### What is expected
Revise the material below so that every instance of "Screen dimensions" reads "Display size", leaving all other text unchanged.

※

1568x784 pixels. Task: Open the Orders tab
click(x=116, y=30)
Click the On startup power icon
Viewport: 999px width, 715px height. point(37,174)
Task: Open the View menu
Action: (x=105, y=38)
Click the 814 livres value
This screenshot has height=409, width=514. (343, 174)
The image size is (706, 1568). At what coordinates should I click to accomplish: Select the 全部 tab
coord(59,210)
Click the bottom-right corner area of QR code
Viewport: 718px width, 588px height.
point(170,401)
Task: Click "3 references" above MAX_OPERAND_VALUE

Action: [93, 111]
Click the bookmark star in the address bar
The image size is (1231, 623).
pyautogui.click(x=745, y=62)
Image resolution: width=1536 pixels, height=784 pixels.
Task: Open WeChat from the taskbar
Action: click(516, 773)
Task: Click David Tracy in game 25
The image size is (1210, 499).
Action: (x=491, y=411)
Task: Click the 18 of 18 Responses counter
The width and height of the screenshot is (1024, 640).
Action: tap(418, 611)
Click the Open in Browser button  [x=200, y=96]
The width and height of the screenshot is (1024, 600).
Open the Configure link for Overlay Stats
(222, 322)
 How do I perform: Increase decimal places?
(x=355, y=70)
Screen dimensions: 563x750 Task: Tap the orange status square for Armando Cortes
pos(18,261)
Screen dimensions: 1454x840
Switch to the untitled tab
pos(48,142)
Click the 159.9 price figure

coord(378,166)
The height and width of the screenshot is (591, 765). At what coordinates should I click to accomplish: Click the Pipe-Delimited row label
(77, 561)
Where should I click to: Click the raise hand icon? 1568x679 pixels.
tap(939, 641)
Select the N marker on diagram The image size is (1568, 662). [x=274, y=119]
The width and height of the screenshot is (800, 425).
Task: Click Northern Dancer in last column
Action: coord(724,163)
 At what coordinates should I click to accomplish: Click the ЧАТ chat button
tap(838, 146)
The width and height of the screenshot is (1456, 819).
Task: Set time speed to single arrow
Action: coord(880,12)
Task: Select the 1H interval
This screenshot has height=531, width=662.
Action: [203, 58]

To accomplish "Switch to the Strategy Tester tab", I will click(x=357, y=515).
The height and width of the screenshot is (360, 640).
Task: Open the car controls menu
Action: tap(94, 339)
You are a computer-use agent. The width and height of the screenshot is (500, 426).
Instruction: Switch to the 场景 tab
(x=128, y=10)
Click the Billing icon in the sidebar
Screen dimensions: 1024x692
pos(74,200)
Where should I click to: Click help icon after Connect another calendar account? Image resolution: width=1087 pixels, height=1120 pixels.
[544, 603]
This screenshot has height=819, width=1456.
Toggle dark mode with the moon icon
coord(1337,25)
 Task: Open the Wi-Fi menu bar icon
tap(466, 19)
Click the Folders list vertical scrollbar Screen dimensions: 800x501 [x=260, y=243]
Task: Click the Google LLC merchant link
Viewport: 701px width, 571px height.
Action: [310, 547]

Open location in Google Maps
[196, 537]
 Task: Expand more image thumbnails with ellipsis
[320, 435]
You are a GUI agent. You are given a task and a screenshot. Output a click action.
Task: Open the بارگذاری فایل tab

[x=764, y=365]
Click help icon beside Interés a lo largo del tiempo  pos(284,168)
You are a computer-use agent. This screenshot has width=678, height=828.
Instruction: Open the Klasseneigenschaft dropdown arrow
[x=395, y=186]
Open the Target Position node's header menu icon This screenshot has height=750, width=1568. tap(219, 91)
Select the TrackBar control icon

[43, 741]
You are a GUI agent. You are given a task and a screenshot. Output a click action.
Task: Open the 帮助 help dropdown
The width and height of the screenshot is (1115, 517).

※

### Response
1568x784 pixels. Task: Open the Orders tab
click(x=116, y=30)
Click the On startup power icon
Viewport: 999px width, 715px height. point(37,174)
Task: Open the View menu
Action: (x=105, y=38)
Click the 814 livres value
This screenshot has height=409, width=514. (343, 174)
The image size is (706, 1568). At what coordinates should I click to accomplish: Select the 全部 tab
coord(59,210)
Click the bottom-right corner area of QR code
Viewport: 718px width, 588px height.
point(170,401)
Task: Click "3 references" above MAX_OPERAND_VALUE

Action: [93, 111]
Click the bookmark star in the address bar
The image size is (1231, 623).
pyautogui.click(x=745, y=62)
Image resolution: width=1536 pixels, height=784 pixels.
Task: Open WeChat from the taskbar
Action: click(516, 773)
Task: Click David Tracy in game 25
The image size is (1210, 499).
Action: (x=491, y=411)
Task: Click the 18 of 18 Responses counter
The width and height of the screenshot is (1024, 640).
Action: tap(418, 611)
Click the Open in Browser button  [x=200, y=96]
The width and height of the screenshot is (1024, 600).
Open the Configure link for Overlay Stats
(222, 322)
 How do I perform: Increase decimal places?
(x=355, y=70)
Display size: 563x750 Task: Tap the orange status square for Armando Cortes
pos(18,261)
Display size: 1454x840
Switch to the untitled tab
pos(48,142)
Click the 159.9 price figure

coord(378,166)
The height and width of the screenshot is (591, 765). At what coordinates should I click to accomplish: Click the Pipe-Delimited row label
(77, 561)
Where should I click to: Click the raise hand icon? 1568x679 pixels.
tap(939, 641)
Select the N marker on diagram The image size is (1568, 662). [x=274, y=119]
The width and height of the screenshot is (800, 425).
Task: Click Northern Dancer in last column
Action: coord(724,163)
 At what coordinates should I click to accomplish: Click the ЧАТ chat button
tap(838, 146)
The width and height of the screenshot is (1456, 819).
Task: Set time speed to single arrow
Action: coord(880,12)
Task: Select the 1H interval
This screenshot has height=531, width=662.
Action: [203, 58]

To accomplish "Switch to the Strategy Tester tab", I will click(x=357, y=515).
The height and width of the screenshot is (360, 640).
Task: Open the car controls menu
Action: tap(94, 339)
You are a computer-use agent. The width and height of the screenshot is (500, 426).
Instruction: Switch to the 场景 tab
(x=128, y=10)
Click the Billing icon in the sidebar
Display size: 1024x692
pos(74,200)
Where should I click to: Click help icon after Connect another calendar account? Image resolution: width=1087 pixels, height=1120 pixels.
[544, 603]
This screenshot has height=819, width=1456.
Toggle dark mode with the moon icon
coord(1337,25)
 Task: Open the Wi-Fi menu bar icon
tap(466, 19)
Click the Folders list vertical scrollbar Display size: 800x501 [x=260, y=243]
Task: Click the Google LLC merchant link
Viewport: 701px width, 571px height.
Action: [310, 547]

Open location in Google Maps
[196, 537]
 Task: Expand more image thumbnails with ellipsis
[320, 435]
You are a GUI agent. You are given a task and a screenshot. Output a click action.
Task: Open the بارگذاری فایل tab

[x=764, y=365]
Click help icon beside Interés a lo largo del tiempo  pos(284,168)
You are a computer-use agent. This screenshot has width=678, height=828.
Instruction: Open the Klasseneigenschaft dropdown arrow
[x=395, y=186]
Open the Target Position node's header menu icon This screenshot has height=750, width=1568. tap(219, 91)
Select the TrackBar control icon

[43, 741]
You are a GUI agent. You are given a task and a screenshot. Output a click action.
Task: Open the 帮助 help dropdown
The width and height of the screenshot is (1115, 517).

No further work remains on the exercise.